Exercise:
Your task is to copy the listing exactly, with the pictures left out.

Dataset records:

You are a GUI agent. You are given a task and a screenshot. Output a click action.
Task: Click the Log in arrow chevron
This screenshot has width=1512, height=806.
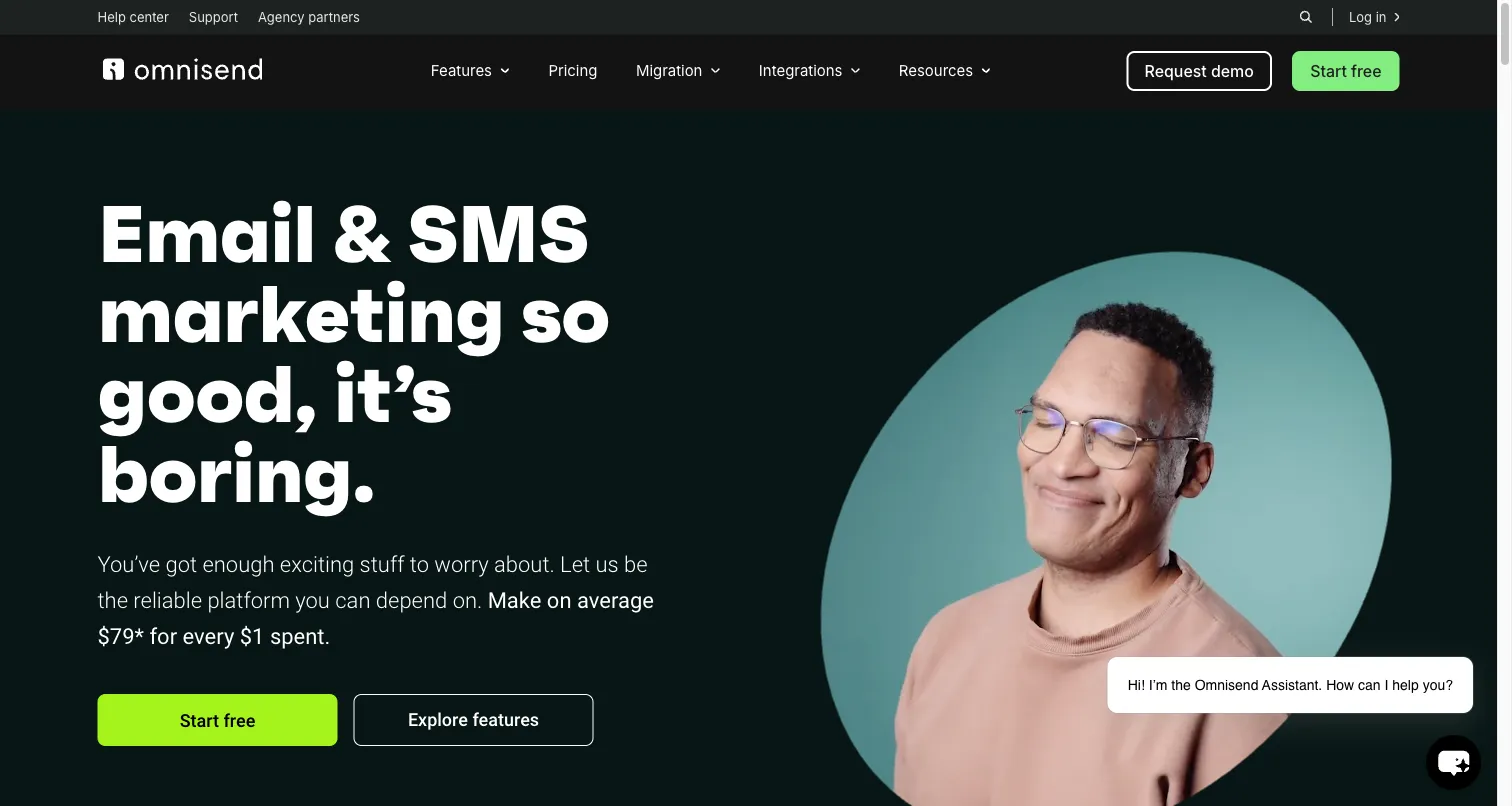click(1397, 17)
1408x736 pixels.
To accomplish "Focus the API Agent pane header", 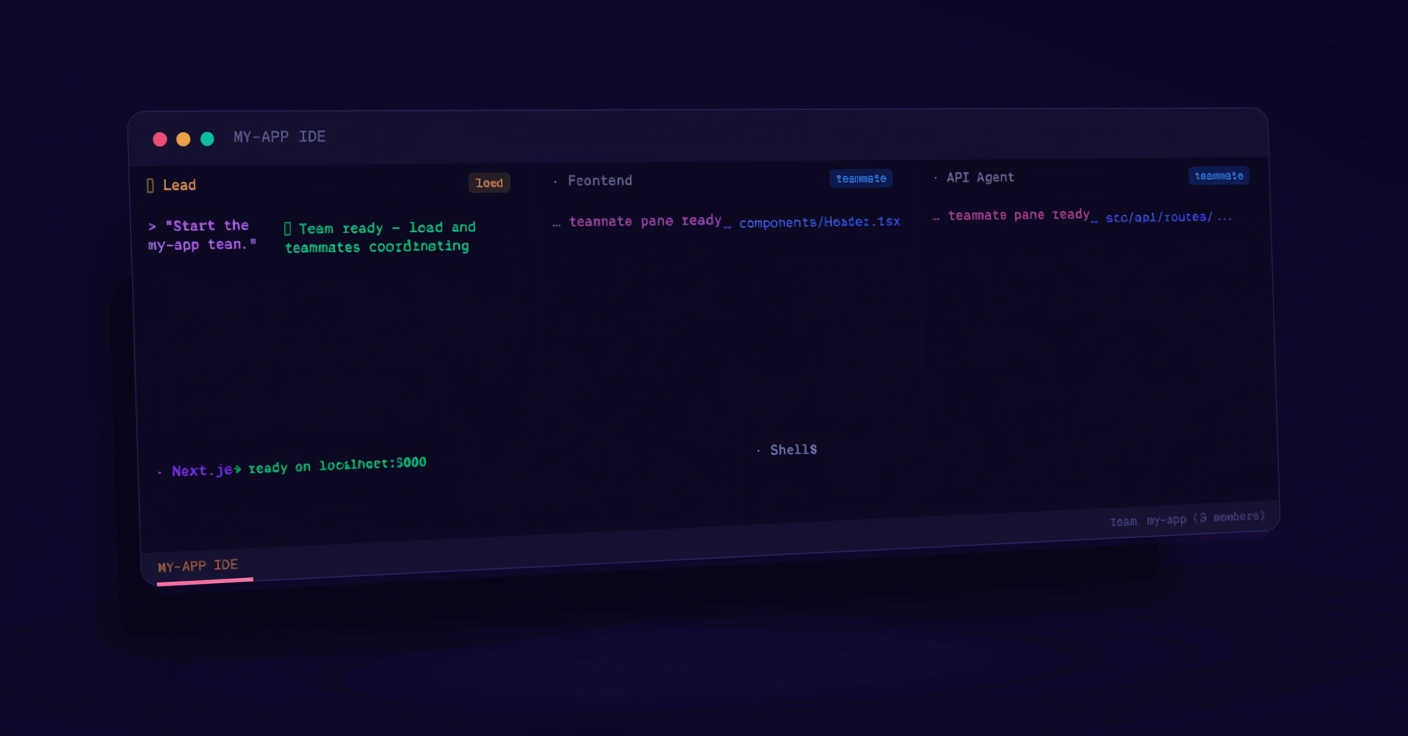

Exercise answer:
You are a GUI agent. You are given a task and a screenshot. Output a click action.
Task: Click the Log in arrow chevron
This screenshot has width=1512, height=806.
click(1397, 17)
1408x736 pixels.
To accomplish "Focus the API Agent pane header", 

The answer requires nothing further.